CONSIGNA A —
Según el fragmento sobre Miguel Milá, ¿cuántos años lleva casado con Cuqui Valcárcel?

══════════════════════════════

El legendario diseñador que renunció a ser arquitecto para hacerse artesano
Miguel Milá sigue "reparando cosas" a sus 86 años. Un documental cuenta su admirable vida
“Cuidado: hay muchos niños”. La placa en la puerta del terreno de Esplugues (Barcelona) donde residen muchos de los Milá ya no responde del todo a la realidad. Pero avisa de que tras la verja habita gente peculiar. Mientras vivía la matriarca, todos los hijos se reunían en el salón de la casa grande, que llamaban La Rotonda. “A los maridos y mujeres no les gustaba mucho ese exceso de contacto, pero a mí me fue muy bien”, admite Miguel Milá.
Su mujer desde hace 54 años, Cuqui Valcárcel, no lo niega. Ambos ocupan una de las casas en un extremo de la finca, junto a la capilla –ahora trastero– y al lado del lugar preferido del diseñador de 86 años: su cuarto de las herramientas, impecablemente ordenado. Allí pasa muchas horas arreglando lo que no funciona. Esa es su ocupación favorita y también su idea de lo que debe hacer el diseño. Allí, entre clavos y sierras, le filmó Poldo Pomés en el documental Miguel Milá. Diseñador e interiorista. Inventor y bricoleur, producido por Santa & Cole, la editora de sus lámparas legendarias y con la que sigue trabajando a día de hoy.

══════════════════════════════

CONSIGNA B —
Por favor, transcribe sin cambios las filas desde la línea que contiene "hexagonal Bo logo" hasta la línea que contiene "(561, 1163)", ambas incluidas.

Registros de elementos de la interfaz

══════════════════════════════

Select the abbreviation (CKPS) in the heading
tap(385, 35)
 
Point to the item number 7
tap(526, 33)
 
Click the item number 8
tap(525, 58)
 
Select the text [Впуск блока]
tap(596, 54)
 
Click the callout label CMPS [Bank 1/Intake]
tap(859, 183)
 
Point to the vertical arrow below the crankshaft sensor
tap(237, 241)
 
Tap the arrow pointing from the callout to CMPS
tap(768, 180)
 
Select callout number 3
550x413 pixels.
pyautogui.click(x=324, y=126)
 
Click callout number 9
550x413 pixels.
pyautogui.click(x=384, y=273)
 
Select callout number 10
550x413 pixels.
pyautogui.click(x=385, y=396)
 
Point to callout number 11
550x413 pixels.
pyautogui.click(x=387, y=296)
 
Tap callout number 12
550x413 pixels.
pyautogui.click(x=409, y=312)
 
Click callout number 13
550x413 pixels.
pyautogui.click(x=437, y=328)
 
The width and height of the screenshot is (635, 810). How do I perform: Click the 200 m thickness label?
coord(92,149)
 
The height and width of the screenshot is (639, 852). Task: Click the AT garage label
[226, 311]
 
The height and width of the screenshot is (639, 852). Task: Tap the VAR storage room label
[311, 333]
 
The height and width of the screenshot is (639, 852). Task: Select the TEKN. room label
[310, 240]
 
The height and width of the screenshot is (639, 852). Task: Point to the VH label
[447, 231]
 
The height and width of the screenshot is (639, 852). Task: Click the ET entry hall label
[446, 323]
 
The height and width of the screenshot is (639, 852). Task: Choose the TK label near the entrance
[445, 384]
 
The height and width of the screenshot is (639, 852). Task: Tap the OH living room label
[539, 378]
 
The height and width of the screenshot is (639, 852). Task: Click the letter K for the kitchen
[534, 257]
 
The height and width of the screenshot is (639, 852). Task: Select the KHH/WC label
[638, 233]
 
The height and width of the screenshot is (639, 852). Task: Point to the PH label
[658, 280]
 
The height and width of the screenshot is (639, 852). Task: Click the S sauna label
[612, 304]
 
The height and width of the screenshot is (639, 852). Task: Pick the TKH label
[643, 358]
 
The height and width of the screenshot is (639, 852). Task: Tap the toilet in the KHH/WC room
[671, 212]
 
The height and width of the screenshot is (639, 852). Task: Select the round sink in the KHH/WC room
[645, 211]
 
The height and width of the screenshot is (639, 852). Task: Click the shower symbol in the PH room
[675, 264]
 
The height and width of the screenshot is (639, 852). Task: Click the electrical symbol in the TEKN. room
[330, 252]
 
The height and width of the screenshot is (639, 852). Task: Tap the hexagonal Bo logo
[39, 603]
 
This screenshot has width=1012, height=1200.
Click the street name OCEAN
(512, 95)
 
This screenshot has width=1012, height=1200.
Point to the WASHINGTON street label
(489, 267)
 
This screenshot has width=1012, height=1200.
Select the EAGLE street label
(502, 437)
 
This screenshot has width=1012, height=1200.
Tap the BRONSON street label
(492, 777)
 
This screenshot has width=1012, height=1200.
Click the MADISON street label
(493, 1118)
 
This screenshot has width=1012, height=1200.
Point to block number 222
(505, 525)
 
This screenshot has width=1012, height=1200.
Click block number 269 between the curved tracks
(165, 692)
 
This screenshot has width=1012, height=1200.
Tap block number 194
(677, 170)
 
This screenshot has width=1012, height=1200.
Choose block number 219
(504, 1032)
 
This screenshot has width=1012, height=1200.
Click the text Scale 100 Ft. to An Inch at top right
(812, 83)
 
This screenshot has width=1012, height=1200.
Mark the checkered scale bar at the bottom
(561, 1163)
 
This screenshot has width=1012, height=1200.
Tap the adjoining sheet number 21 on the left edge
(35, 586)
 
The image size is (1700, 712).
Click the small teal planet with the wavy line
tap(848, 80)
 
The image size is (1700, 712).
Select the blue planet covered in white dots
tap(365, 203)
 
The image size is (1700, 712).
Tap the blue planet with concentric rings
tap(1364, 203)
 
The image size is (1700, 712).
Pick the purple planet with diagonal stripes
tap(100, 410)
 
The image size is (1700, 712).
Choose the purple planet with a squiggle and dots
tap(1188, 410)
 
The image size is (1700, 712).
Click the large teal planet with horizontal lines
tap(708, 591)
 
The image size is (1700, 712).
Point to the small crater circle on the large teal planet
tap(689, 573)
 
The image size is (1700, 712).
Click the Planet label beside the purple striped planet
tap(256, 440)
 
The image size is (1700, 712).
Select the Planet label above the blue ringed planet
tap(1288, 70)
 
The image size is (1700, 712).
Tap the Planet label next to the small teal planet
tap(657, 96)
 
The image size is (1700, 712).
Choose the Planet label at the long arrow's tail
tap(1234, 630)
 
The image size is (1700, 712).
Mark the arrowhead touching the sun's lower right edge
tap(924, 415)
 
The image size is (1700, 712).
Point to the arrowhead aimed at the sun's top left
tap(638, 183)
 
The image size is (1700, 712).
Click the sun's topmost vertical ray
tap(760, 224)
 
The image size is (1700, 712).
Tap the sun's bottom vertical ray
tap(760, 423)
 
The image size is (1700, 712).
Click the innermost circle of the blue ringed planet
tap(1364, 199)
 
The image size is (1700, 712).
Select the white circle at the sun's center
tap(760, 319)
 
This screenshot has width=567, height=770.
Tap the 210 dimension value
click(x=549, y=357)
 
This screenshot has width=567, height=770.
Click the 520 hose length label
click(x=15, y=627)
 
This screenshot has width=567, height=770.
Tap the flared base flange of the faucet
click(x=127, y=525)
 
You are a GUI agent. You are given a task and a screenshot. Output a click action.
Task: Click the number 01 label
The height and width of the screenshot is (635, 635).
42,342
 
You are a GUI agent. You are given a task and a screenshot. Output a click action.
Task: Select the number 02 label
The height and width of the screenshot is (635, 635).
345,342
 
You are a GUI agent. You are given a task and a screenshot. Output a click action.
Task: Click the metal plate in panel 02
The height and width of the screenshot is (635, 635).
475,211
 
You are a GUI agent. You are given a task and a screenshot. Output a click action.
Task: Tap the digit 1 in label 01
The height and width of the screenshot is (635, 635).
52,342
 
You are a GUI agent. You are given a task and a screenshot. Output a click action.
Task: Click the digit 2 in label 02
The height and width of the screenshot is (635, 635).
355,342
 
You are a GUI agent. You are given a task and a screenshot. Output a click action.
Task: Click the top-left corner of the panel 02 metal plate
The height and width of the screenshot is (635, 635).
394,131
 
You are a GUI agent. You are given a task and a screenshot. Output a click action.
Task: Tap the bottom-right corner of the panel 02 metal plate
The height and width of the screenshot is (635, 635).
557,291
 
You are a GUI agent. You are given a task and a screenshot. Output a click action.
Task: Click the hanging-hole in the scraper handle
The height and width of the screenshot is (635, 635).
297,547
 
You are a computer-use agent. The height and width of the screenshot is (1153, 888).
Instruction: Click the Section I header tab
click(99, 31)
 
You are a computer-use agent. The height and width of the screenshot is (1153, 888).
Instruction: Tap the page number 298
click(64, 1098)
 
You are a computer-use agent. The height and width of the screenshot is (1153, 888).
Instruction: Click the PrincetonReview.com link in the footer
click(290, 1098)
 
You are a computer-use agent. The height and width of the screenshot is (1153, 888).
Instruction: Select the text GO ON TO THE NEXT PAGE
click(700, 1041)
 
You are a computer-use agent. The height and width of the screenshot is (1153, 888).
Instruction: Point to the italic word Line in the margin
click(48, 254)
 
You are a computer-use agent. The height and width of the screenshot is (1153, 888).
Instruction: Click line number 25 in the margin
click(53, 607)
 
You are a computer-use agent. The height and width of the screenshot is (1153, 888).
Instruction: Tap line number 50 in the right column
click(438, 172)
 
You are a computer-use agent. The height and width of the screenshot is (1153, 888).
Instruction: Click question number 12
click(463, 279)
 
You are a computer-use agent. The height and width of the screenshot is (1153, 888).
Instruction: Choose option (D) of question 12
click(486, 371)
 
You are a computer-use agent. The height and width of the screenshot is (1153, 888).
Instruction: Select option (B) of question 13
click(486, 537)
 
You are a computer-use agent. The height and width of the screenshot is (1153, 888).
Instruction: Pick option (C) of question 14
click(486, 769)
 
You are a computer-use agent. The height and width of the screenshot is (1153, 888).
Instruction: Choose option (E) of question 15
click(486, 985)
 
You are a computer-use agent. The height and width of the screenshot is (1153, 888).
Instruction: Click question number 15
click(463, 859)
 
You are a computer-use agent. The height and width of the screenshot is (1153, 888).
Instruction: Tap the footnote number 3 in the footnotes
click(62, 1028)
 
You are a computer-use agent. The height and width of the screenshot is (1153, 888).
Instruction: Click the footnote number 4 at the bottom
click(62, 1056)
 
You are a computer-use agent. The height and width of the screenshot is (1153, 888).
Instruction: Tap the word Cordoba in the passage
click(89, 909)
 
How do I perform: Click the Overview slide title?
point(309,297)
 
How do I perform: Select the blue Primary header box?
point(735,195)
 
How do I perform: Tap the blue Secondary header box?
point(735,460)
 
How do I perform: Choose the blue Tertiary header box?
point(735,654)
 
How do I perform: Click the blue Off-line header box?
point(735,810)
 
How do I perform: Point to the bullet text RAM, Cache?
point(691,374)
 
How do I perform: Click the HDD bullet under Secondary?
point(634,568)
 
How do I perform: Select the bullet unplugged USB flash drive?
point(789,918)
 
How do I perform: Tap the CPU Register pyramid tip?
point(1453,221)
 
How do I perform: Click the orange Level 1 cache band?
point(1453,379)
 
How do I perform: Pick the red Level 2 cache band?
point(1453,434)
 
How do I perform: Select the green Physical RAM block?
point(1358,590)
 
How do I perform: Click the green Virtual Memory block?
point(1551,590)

══════════════════════════════

SOLUCIÓN COMPLETA A —
54 años.

SOLUCIÓN COMPLETA B —
The height and width of the screenshot is (639, 852). Task: Tap the hexagonal Bo logo
[39, 603]
 
This screenshot has width=1012, height=1200.
Click the street name OCEAN
(512, 95)
 
This screenshot has width=1012, height=1200.
Point to the WASHINGTON street label
(489, 267)
 
This screenshot has width=1012, height=1200.
Select the EAGLE street label
(502, 437)
 
This screenshot has width=1012, height=1200.
Tap the BRONSON street label
(492, 777)
 
This screenshot has width=1012, height=1200.
Click the MADISON street label
(493, 1118)
 
This screenshot has width=1012, height=1200.
Point to block number 222
(505, 525)
 
This screenshot has width=1012, height=1200.
Click block number 269 between the curved tracks
(165, 692)
 
This screenshot has width=1012, height=1200.
Tap block number 194
(677, 170)
 
This screenshot has width=1012, height=1200.
Choose block number 219
(504, 1032)
 
This screenshot has width=1012, height=1200.
Click the text Scale 100 Ft. to An Inch at top right
(812, 83)
 
This screenshot has width=1012, height=1200.
Mark the checkered scale bar at the bottom
(561, 1163)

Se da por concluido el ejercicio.